Supporters of the plan argue that faster debt relief, combined with improved guarantees, can unlock a virtuous cycle: reduced debt service costs, greater fiscal space for development, and higher investment inflows. In turn, these dynamics could spur regional connectivity—rail, road, and digital infrastructure—that underpins Africa’s vision for continental integration and trade expansion under the African Continental Free Trade Area (AfCFTA).

Advancing African continental integration

Beyond financial instruments, Abiy framed the discussion within the broader objective of deepening Africa’s integration. A stronger Compact with Africa, he suggested, should align with regional value chains, harmonized standards, and faster decision-making to ease cross-border commerce. The invitation to the G20 echoes a long-standing consensus that integration is a driver of resilience—helping economies diversify, reduce vulnerability to shocks, and improve bargaining power on the global stage.

Public policymakers and development partners alike recognize that integration is multifaceted. It requires not just capital and debt relief, but also coherent governance, regulatory alignment, and capacity-building for institutions. The G20’s role, as articulated by Abiy, is to provide not only funding but strategic coordination that accelerates project readiness, accelerates reform, and supports sustainable development paths.

Implications for the G20 and Africa–G20 partnership

The call from Addis Ababa signals a recharged urgency for a concrete, action-oriented partnership with Africa.

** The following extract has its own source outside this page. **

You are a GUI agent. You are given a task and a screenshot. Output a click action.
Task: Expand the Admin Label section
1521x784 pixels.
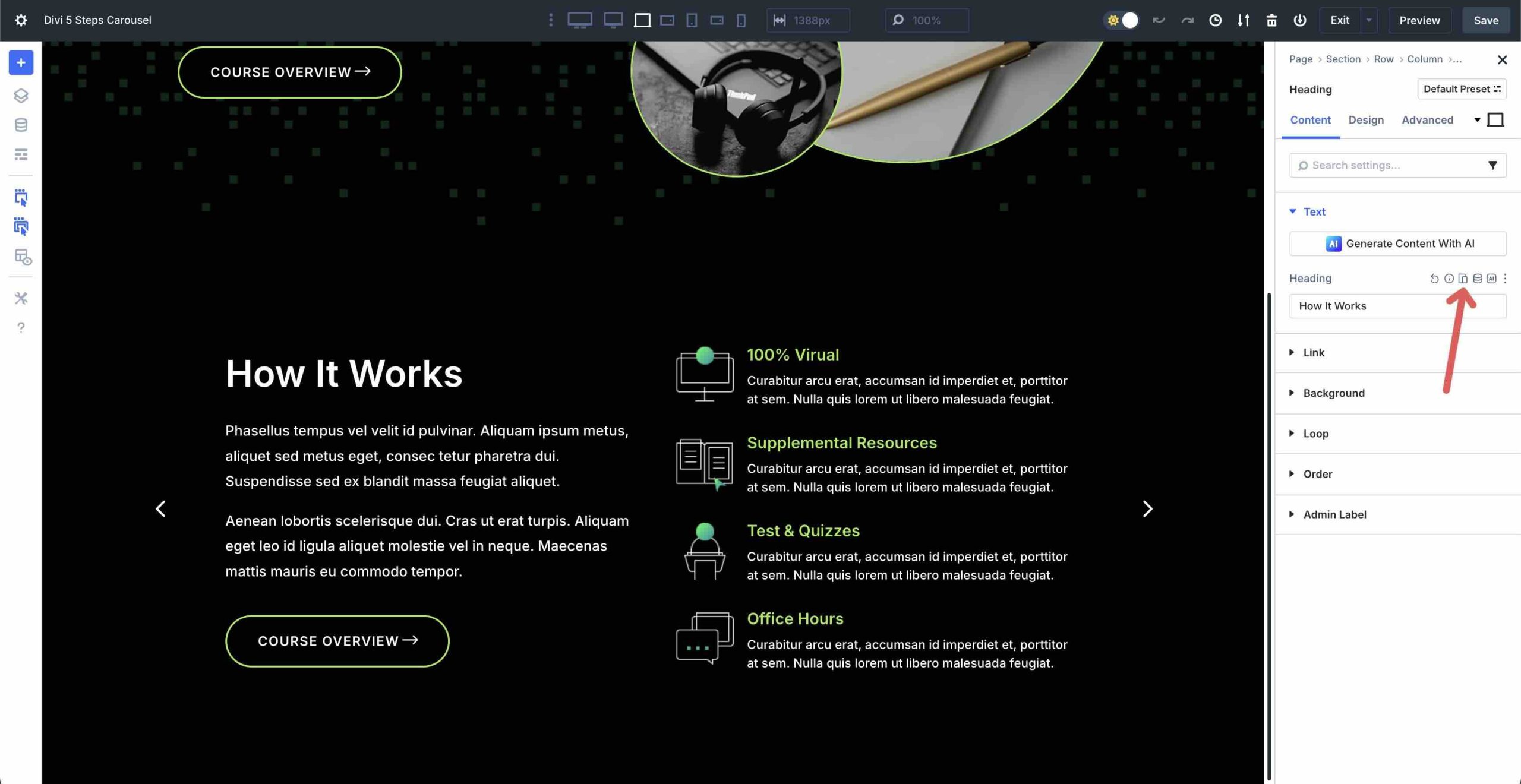(1334, 514)
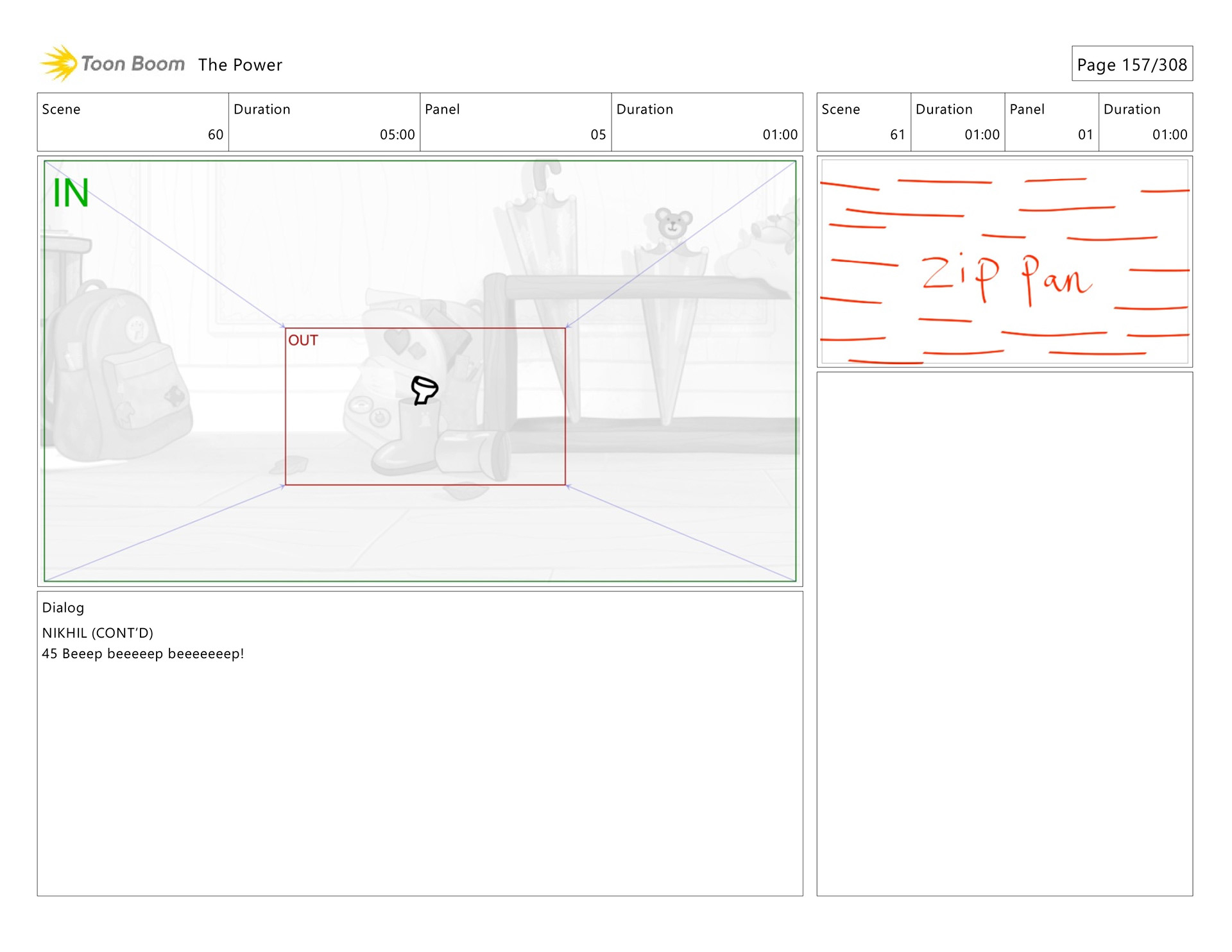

If the G20 responds with expanded guarantees, a clear debt-relief roadmap, and a commitment to practical steps toward continental integration, the Compact with Africa could become a more robust engine of inclusive growth. For African nations, the outcome hinges on the alignment of donor expectations with reform needs, transparent allocation of resources, and timely implementation of projects that deliver tangible benefits on the ground.

Looking ahead

As the G20 contemplates next steps, observers will watch for measurable milestones: expansion of the Multi-Donor Trust Fund’s guarantee envelope, a concrete debt-relief timetable, and a strategic plan linking CwA activities to AfCFTA objectives. Abiy’s pitch places Africa at the center of the development conversation, urging partners to translate commitments into durable financing, policy coherence, and accelerated integration that can reshape the continent’s growth trajectory.